My understanding is the complete opposite, and in fact, the emphasis on hand-sanitizing and hand-washing above face masks and looking at ventilation has been my pet gripe for a while now.
As I have said on several different threads already, the German virologist who has been doing the majority of the science education on this matter in Germany warned as early as March that he feared that too much attention was being given to wiping down keyboards and lift buttons at the expense of distance (this was pre-lockdown).

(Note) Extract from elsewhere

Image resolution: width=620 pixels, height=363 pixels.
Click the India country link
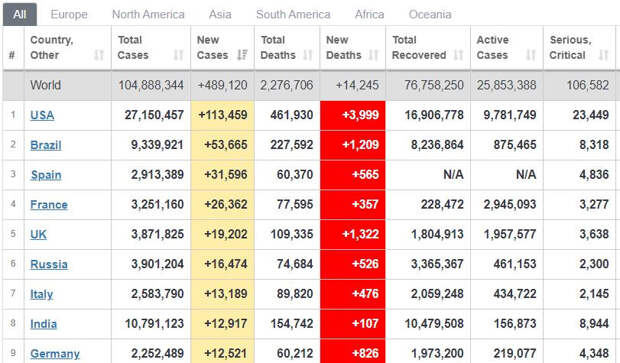(43, 324)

I am happy to stand corrected but in my understanding there are no proven cases of transmission via touching objects, at least in every day life/in the community (though of course absence of proof does not prove that it is impossible). High risk environments like hospitals might be a different matter.
The experiments that have shown the virus to survive for x hours on y surface were done under lab conditions and with huge amounts of virus, not replicating every day situations.
What was underestimated initially, was the aerosol transmission. Iirc initially it was assumed that you'd have to catch a larger droplet from an infected person (when speaking or sneezing), but since then, the aerosol transmission via build up over a prolonged period has become more of a focus. Which I believe is now also thought to be behind some of the "super-spreader" events like the choir rehearsal in Berlin in March when 60 out 80 people are thought to have become infected at one rehearsal. Hugging and chatting there may of course also have been factors, as well as the aerosol build up.